TINDAKAN YANG DIMINTA A >>
Tuliskan kembali bagian artikel tentang penggunaan antibiotik mulai dari "Hal ini menjadi" dan berakhir pada "pada Rabu (14/5).". Gantilah "poskel" dengan "pos kesehatan keliling".
TINDAKAN YANG DIMINTA B >>
Menurut artikel tentang penggunaan antibiotik, apa yang dimaksud dengan resistensi antibiotik?
TINDAKAN YANG DIMINTA C >>
Tuliskan lanjutan artikel tentang penggunaan antibiotik, dimulai setelah kalimat terakhirnya.

TEKS YANG DIKAJI >>
------------------------------

Daerah  

Flu Minum Antibiotik? Mahasiswa Apoteker UHO Ini Bongkar Mitos yang Salah Kaprah

Foto bersama usai kegiatan sosialisasi DAGUSIBU dan edukasi penggunaan antibiotik yang bijak oleh mahasiswa Program Studi Profesi Apoteker UHO Angkatan XIII bersama warga Desa Nanga-Nanga, Kecamatan Baruga, Kota Kendari, Rabu (14/5). Foto: Dok. Istimewa.

Kendari – Masih banyak masyarakat yang mengira semua penyakit, termasuk flu dan batuk ringan, bisa disembuhkan dengan antibiotik. Padahal, keyakinan itu keliru dan justru memperparah risiko resistensi antibiotik.

Hal ini menjadi salah satu poin edukasi penting yang disampaikan lima mahasiswa Program Studi Profesi Apoteker Angkatan XIII Universitas Halu Oleo (UHO) dalam kegiatan Pengabdian kepada Masyarakat (PKPA) di poskel (posyandu keliling) yang dihadiri oleh ibu hamil dan anak-anak, di Desa Nanga-Nanga, Kecamatan Baruga, Kota Kendari, pada Rabu (14/5).

Melalui kegiatan bertema “Sosialisasi dan Evaluasi DAGUSIBU serta Penggunaan Antibiotik yang Bijak”, para mahasiswa berupaya meluruskan pemahaman keliru di masyarakat terkait penggunaan antibiotik. Mereka adalah Jakhir Setiawan Jupri, Mei Yana Fatimah, Nesti Agnesia, Rahmawati, dan Rosdiana S.

Salah satu fokus utama edukasi mereka adalah resistensi antibiotik, yaitu kondisi ketika bakteri tidak lagi mempan terhadap antibiotik.

------------------------------

DATA YANG DITAMPILKAN >>
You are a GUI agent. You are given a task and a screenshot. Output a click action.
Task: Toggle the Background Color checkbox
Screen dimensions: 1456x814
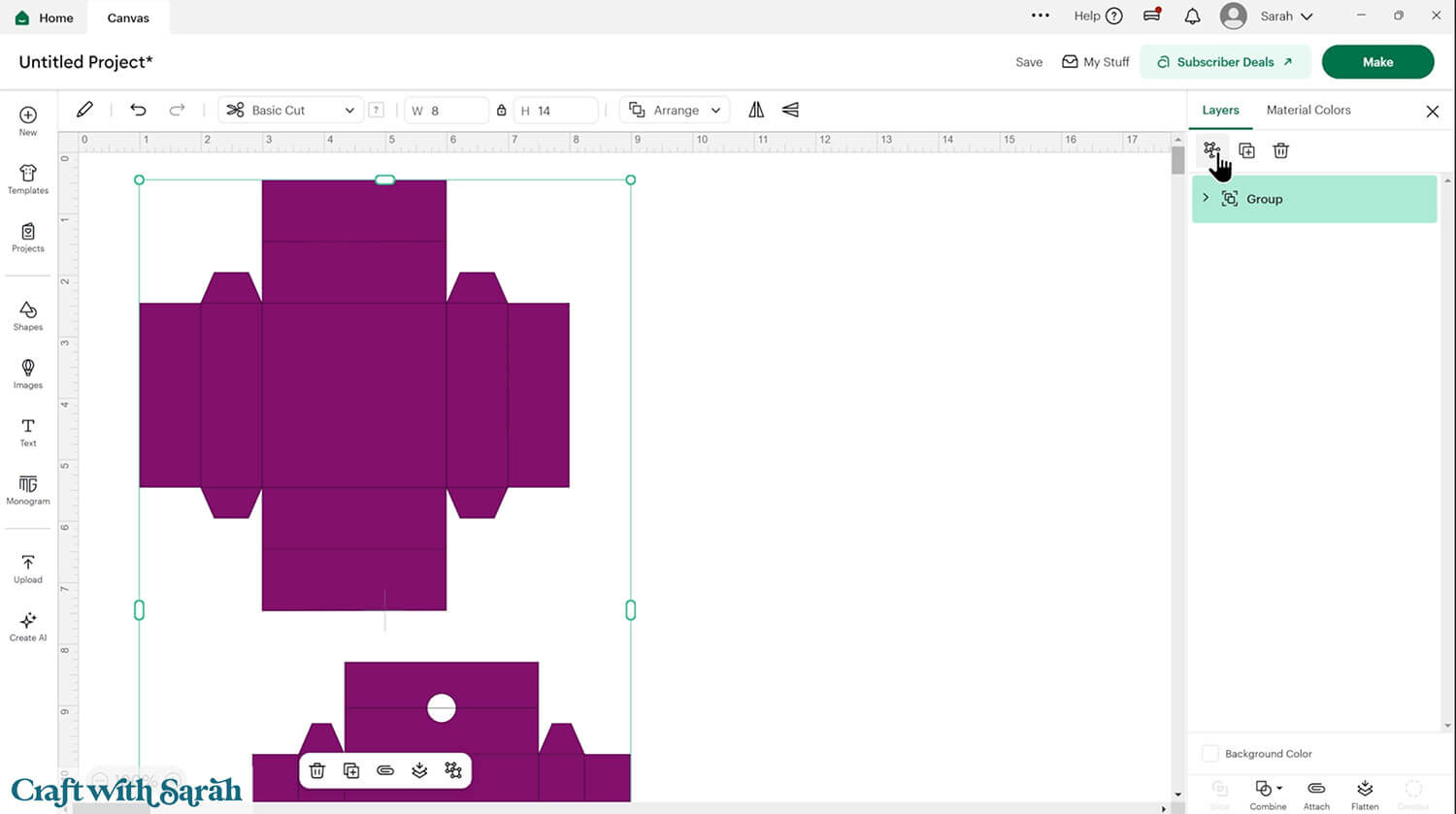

------------------------------

KOTAK JAWABAN A >>
Hal ini menjadi salah satu poin edukasi penting yang disampaikan lima mahasiswa Program Studi Profesi Apoteker Angkatan XIII Universitas Halu Oleo (UHO) dalam kegiatan Pengabdian kepada Masyarakat (PKPA) di pos kesehatan keliling (posyandu keliling) yang dihadiri oleh ibu hamil dan anak-anak, di Desa Nanga-Nanga, Kecamatan Baruga, Kota Kendari, pada Rabu (14/5).

KOTAK JAWABAN B >>
Kondisi ketika bakteri tidak lagi mempan terhadap antibiotik.

KOTAK JAWABAN C >>
Menurut Organisasi Kesehatan Dunia (WHO), resistensi antimikroba diperkirakan menyebabkan 1,91 juta kematian setiap tahun pada 2050, dan 8,22 juta lainnya akan meninggal akibat penyakit terkait resistensi. Bahkan, lebih dari 65 persen kematian itu akan terjadi pada orang berusia 70 tahun ke atas.

“Banyak masyarakat yang belum memahami bahwa mengonsumsi antibiotik tanpa resep dokter, tidak menghabiskan dosis, atau menyimpannya untuk digunakan nanti justru memperkuat bakteri untuk bertahan. Akibatnya, infeksi biasa pun bisa menjadi sulit diobati,” jelas Nesti Agnesia dalam sesi tanya jawab bersama warga.

Ia juga menyoroti kesalahan umum yang kerap terjadi dalam penanganan penyakit ringan.

“Banyak warga masih percaya bahwa antibiotik adalah obat untuk semua jenis sakit, termasuk flu dan batuk ringan. Padahal, itu adalah infeksi virus yang tidak membutuhkan antibiotik,” tambahnya.

Kegiatan berlangsung interaktif. Ibu-ibu peserta mendapatkan simulasi cara membaca label obat, menyimpan obat cair dan tablet dengan benar, serta mendiskusikan dampak penyalahgunaan antibiotik.

Mereka juga menerima leaflet edukasi dan diberi kesempatan untuk berkonsultasi langsung.

Dalam kegiatan tersebut, para mahasiswa juga memperkenalkan kampanye nasional DAGUSIBU, singkatan dari Dapatkan, Gunakan, Simpan, dan Buang Obat dengan Baik, yang diinisiasi Ikatan Apoteker Indonesia (IAI).

Kampanye ini bertujuan meningkatkan kesadaran masyarakat agar memperlakukan obat secara tepat dan aman di tingkat rumah tangga.

“Harapannya, edukasi ini bisa diterapkan di rumah. Warga mulai lebih hati-hati membeli dan menggunakan obat, serta menyadari pentingnya peran apoteker dan tenaga kesehatan dalam setiap tindakan pengobatan,” ujar Rahmawati.

Program ini mendukung Gerakan Masyarakat Hidup Sehat (GERMAS) dan program nasional Pengendalian Resistensi Antimikroba (PPRA) dari Kementerian Kesehatan RI yang telah berjalan sejak 2017.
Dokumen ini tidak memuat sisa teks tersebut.